In an incredible photograph, William – who has been supported throughout his treatment by his elder sister Layla, ten – even built his own version of a scanner out of Lego bricks almost two years before he was given the ‘Little Linac’ kit.
Paul said: “This kit is brilliant for familiarisation of the machine. You can move the head of the machine, William can look at it and say ‘oh that is what I do.'”
William’s mother Laura said the more the kits can “normalise” using the scanner, the better for children.
Laura added: “The team at Leeds Children’s Hospital have been amazing. He managed the treatment mostly due to the treatment he received here.
“It made him familiar with the machines, playing with the Linac kits, everything.”
Paul said the preparation work has made his son’s experience easier to deal with.
William incredibly underwent scans in America without general anaesthetic due to his preparation at Leeds Children’s Hospital – becoming one of the youngest patients to do so in the USA.
The ‘Little Linac’ project is being rolled out to every children’s radiotherapy centre across the country.
Every year between 1,500 and 1,700 children under the age of 16 develop cancer in the UK.
The Little Linac project was the brainchild of Professor David Brettle when he was President of the Institute of Physics and Engineering in Medicine.
Professor Brettle, who is Head of Medical Physics and Engineering at Leeds Teaching Hospital Trust, said: “Toy bricks are every child’s favourite toy and are an ideal way to educate young patients about their treatment in a way that is designed to reduce their stress and anxiety, and so contribute to successful treatment sessions.
“After their treatment is over, my challenge to the children is to use the bricks to make something very different: a rocket, a rabbit, a robot, as part of their transition back to a more normal life.”
Professor Brettle spoke about how he originally came up with the concept of the kits.
He said: “About four years ago we built a larger mechanical version to give children to play to get over their anxiety.
“They are quite expensive to make so I went to a conference using model brick in a lecture I gave.
“I thought hang on a minute, why don’t, instead of one expensive one, make lots of cheap ones.
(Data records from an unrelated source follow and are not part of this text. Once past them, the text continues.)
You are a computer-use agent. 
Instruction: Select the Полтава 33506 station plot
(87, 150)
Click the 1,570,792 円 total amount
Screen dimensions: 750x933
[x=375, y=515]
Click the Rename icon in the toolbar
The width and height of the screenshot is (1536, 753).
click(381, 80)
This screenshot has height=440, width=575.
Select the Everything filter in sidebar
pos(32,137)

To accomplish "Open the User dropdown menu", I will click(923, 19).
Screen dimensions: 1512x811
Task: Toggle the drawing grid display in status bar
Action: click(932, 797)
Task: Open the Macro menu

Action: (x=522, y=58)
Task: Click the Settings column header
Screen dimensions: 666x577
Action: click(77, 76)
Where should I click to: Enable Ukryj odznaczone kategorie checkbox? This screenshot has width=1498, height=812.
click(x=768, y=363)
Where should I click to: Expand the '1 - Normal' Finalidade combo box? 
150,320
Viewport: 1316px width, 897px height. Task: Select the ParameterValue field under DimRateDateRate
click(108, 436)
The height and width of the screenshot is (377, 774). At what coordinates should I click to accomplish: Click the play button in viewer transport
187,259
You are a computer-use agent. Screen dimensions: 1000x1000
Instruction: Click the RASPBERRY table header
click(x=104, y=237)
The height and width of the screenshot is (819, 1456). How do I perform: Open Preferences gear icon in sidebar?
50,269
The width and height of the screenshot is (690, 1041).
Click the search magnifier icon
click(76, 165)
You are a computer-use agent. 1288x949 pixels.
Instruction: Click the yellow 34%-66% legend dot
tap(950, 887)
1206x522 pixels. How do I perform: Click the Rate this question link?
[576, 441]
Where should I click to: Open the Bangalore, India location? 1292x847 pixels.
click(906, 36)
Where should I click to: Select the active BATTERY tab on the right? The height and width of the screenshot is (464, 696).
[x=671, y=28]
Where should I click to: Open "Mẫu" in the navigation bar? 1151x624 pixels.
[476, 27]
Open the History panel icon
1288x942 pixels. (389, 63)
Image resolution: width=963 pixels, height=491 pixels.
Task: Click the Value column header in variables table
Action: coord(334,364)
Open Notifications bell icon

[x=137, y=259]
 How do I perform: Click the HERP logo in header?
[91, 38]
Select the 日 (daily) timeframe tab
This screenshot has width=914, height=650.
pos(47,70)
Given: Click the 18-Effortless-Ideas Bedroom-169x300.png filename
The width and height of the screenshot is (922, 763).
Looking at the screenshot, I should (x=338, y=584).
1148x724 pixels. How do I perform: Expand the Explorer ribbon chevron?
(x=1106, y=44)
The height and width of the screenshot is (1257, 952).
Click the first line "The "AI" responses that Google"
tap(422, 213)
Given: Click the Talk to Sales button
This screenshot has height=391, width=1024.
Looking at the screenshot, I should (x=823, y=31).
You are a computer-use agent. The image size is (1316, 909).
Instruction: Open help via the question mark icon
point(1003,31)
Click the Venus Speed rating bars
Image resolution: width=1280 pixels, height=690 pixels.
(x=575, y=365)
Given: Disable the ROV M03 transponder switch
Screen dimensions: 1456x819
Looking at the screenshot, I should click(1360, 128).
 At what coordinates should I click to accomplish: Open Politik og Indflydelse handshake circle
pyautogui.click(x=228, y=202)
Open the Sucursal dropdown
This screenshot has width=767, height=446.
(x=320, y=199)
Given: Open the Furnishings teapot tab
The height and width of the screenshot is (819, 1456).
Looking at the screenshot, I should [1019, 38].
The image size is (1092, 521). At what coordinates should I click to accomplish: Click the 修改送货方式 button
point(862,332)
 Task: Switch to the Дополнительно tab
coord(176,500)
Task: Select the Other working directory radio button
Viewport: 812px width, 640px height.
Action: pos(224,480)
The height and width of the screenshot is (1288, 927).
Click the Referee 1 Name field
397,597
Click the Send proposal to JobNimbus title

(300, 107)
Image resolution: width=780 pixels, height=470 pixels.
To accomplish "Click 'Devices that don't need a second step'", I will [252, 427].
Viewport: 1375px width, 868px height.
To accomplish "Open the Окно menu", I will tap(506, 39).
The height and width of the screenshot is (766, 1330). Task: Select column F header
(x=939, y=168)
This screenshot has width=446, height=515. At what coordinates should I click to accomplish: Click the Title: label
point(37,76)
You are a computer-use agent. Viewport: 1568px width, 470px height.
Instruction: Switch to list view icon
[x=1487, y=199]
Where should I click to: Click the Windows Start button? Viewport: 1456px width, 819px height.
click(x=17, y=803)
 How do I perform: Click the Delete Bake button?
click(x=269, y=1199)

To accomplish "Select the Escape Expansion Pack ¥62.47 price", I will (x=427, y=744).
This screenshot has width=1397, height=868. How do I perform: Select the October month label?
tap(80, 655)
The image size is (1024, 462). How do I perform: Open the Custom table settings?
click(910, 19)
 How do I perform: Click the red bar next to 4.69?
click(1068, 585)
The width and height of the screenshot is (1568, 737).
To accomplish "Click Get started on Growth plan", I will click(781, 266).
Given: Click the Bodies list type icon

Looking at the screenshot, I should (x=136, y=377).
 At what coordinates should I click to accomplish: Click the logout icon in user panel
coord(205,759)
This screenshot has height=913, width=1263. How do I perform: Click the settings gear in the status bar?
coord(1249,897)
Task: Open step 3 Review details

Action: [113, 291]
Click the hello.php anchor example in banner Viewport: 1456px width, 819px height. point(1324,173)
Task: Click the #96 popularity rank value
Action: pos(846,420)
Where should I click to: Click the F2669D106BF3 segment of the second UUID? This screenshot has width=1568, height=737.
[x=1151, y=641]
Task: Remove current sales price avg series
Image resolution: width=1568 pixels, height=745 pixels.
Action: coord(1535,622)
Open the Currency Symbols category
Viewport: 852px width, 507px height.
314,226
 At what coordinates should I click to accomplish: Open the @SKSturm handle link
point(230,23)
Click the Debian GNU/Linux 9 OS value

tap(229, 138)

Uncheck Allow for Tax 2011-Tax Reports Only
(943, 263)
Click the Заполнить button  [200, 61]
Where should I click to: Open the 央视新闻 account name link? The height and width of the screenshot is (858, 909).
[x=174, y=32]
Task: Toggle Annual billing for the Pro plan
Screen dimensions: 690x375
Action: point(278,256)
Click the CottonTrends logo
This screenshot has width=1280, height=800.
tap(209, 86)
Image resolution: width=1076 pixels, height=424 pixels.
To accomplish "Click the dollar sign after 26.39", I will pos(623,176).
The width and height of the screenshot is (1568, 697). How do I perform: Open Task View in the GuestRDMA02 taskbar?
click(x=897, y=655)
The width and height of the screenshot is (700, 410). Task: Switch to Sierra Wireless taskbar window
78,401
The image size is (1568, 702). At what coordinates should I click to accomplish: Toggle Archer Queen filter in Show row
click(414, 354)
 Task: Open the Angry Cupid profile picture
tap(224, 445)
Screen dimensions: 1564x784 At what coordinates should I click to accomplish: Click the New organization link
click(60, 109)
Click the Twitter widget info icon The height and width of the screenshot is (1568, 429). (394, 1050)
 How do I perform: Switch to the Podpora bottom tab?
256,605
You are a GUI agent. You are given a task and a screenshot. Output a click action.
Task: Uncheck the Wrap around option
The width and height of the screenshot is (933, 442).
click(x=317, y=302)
“On the way home I thought of building a little Linac machine out of bricks.
“I got home, got my son to get the Lego out of the loft and built one on the kitchen table.
“It all went from there.”
Professor Brettle described the incredible difference in patients after using the kits.
He added: “When you can physically relate to what is going to happen to you it allows you to overcome your fears in advance.
“The way the machine moves, the look of it, these young patients are in for a very long period.
“I think play is an essential aspect of conquering their anxiety.”
The kits have been sent internationally as far as New Zealand and Peru and the planned future is a self-sufficient model.
Professor Brettle said: “For every one sold, two are given to children for free.
“We have already sold enough to be able to give every child [in the same position] one next year.”